Docker Compose environment

Docker Compose is a tool for defining and running multiple Docker container applications. With Compose you can configure your application service using a YAML file, and with a single command, you can deploy all of your configured services.

 Docker Compose
 sudo curl -L "https://github.com/docker/compose/releases/download/1.29.2/docker-compose-$(uname -s)-$(uname -m)" -o /usr/local/bin/docker-compose
 
 Change the file's permissions to executable
 chmod +x /usr/local/bin/docker-compose
 
 # verify information
docker-compose --version
Copy the code

3. Version preparation

component	version	Deployment way
elasticsearch	7.6.2	Docker Compose
logstash	7.6.2	Docker Compose
kibana	7.6.2	Docker Compose
zookeeper	latest	Docker Compose
kafka	latest	Docker Compose
filebeat	7.4.2	binary

4. Environment initialization

Run the following command:

You need to set the system kernel parameters, otherwise ES will not start due to insufficient memory
# change Settings
sysctl -w vm.max_map_count=262144
# make effective immediately
sysctl -p



Create the logstash directory and copy the logstash configuration file logstash.
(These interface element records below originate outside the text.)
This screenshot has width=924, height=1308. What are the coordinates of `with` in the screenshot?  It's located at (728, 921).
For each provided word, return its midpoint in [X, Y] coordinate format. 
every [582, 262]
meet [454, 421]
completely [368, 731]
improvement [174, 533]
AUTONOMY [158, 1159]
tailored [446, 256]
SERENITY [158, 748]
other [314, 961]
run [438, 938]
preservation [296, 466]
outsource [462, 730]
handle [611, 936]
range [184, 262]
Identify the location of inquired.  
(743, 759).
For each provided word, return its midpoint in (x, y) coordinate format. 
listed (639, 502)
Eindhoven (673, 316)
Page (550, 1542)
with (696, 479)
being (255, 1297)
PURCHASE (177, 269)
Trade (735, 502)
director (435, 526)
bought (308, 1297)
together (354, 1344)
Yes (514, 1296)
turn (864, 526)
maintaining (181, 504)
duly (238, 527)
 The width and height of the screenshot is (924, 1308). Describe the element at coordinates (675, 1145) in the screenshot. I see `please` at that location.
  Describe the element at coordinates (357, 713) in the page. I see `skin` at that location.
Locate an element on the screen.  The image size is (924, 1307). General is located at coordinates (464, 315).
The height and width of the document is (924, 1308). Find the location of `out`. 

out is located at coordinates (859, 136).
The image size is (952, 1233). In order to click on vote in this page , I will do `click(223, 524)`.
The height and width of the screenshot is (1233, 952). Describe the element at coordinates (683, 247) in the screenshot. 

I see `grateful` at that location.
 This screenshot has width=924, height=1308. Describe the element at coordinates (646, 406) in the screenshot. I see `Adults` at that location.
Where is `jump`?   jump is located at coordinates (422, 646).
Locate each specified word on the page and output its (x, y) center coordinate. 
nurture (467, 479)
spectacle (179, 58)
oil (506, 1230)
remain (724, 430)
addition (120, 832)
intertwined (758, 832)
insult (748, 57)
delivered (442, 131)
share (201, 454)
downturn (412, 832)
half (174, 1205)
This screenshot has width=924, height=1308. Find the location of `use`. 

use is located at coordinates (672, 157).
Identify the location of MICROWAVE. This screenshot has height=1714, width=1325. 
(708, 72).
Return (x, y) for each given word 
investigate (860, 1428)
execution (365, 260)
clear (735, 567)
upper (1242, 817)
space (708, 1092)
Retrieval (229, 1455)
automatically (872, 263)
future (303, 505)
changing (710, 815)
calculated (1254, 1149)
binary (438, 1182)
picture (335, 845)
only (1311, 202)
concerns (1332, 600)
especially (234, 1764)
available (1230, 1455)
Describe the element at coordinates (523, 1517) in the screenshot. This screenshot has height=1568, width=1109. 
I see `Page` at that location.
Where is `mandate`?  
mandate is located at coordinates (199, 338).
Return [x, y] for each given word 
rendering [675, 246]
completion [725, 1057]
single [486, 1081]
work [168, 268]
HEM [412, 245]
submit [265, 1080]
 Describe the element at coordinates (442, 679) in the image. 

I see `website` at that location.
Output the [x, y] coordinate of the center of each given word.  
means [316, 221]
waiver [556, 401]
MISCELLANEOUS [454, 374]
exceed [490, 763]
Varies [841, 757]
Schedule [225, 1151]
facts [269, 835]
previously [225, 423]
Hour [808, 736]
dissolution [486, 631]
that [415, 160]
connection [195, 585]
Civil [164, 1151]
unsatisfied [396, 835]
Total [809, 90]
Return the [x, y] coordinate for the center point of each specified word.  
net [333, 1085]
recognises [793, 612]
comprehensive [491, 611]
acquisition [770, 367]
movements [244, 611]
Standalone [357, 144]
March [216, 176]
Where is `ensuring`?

Conf to this directory
mkdir -p /mydata/logstash

You need to create the elasticsearch/data directory and set permissions otherwise ES will fail to start with no permissions
mkdir -p /mydata/elasticsearch/data/
chmod 777 /mydata/elasticsearch/data/

Copy the code

5. Service installation

Docker-comemess. yml contains the following contents:

version: '3'
services:
  elasticsearch:
    image: Elasticsearch: 7.6.2
    container_name: elasticsearch
    user: root
    environment:
      - "cluster.name=elasticsearch" Set the cluster name to elasticSearch
      - "discovery.type=single-node" Start in single-node mode
    volumes:
      - /mydata/elasticsearch/plugins:/usr/share/elasticsearch/plugins The plugin file is mounted
      - /mydata/elasticsearch/data:/usr/share/elasticsearch/data Mount data files
      - /etc/localtime:/etc/localtime:ro
      - /usr/share/zoneinfo:/usr/share/zoneinfo
    ports:
      - 9200: 9200
      - 9300: 9300
    networks:
      - elastic

  logstash:
    image: Logstash: 7.6.2
    container_name: logstash
    environment:
      - TZ=Asia/Shanghai
    volumes:
      - /mydata/logstash/logstash.conf:/usr/share/logstash/pipeline/logstash.conf Mount the logstash configuration file
    depends_on:
      - elasticsearch # Kibana will start after ElasticSearch has started
    links:
      - elasticsearch:es You can use the es domain name to access elasticSearch
    ports:
      - 5044: 5044
    networks:
      - elastic

  kibana:
    image: Kibana: 7.6.2
    container_name: kibana
    links:
      - elasticsearch:es You can use the es domain name to access elasticSearch
    depends_on:
      - elasticsearch # Kibana will start after ElasticSearch has started
    environment:
      - "elasticsearch.hosts=http://es:9200" Set the address to access ElasticSearch
      - /etc/localtime:/etc/localtime:ro
      - /usr/share/zoneinfo:/usr/share/zoneinfo
    ports:
      - 5601: 5601
    networks:
      - elastic

  zookeeper:
    image: wurstmeister/zookeeper
    container_name: zookeeper
    volumes:
      - /mydata/zookeeper/data:/data
      - /mydata/zookeeper/log:/datalog
      - /etc/localtime:/etc/localtime:ro
      - /usr/share/zoneinfo:/usr/share/zoneinfo
    networks:
      - elastic
    ports:
      - "2181:2181"

  kafka:
    container_name: kafka
    image: wurstmeister/kafka
    depends_on:
      - zookeeper
    volumes:
      - /var/run/docker.sock:/var/run/docker.sock
      - /mydata/kafka:/kafka
      - /etc/localtime:/etc/localtime:ro
      - /etc/localtime:/etc/localtime:ro
    links:
      - zookeeper
    ports:
      - "9092:9092"
    networks:
      - elastic
    environment:
      - KAFKA_LISTENERS=INTERNAL://kafka:9092, OUT://kafka:29092
      - KAFKA_ADVERTISED_LISTENERS=INTERNAL://kafka:9092, OUT://kafka:29092
      - KAFKA_LISTENER_SECURITY_PROTOCOL_MAP=INTERNAL:PLAINTEXT,OUT:PLAINTEXT
      - KAFKA_INTER_BROKER_LISTENER_NAME=OUT
      - KAFKA_ZOOKEEPER_CONNECT=zookeeper:2181
      - KAFKA_MESSAGE_MAX_BYTES=2000000
      - KAFKA_CREATE_TOPICS=logs:1:1

networks:
  elastic:
Copy the code

To start all services, run the docker-compose up command on the Linux server where the file is uploaded.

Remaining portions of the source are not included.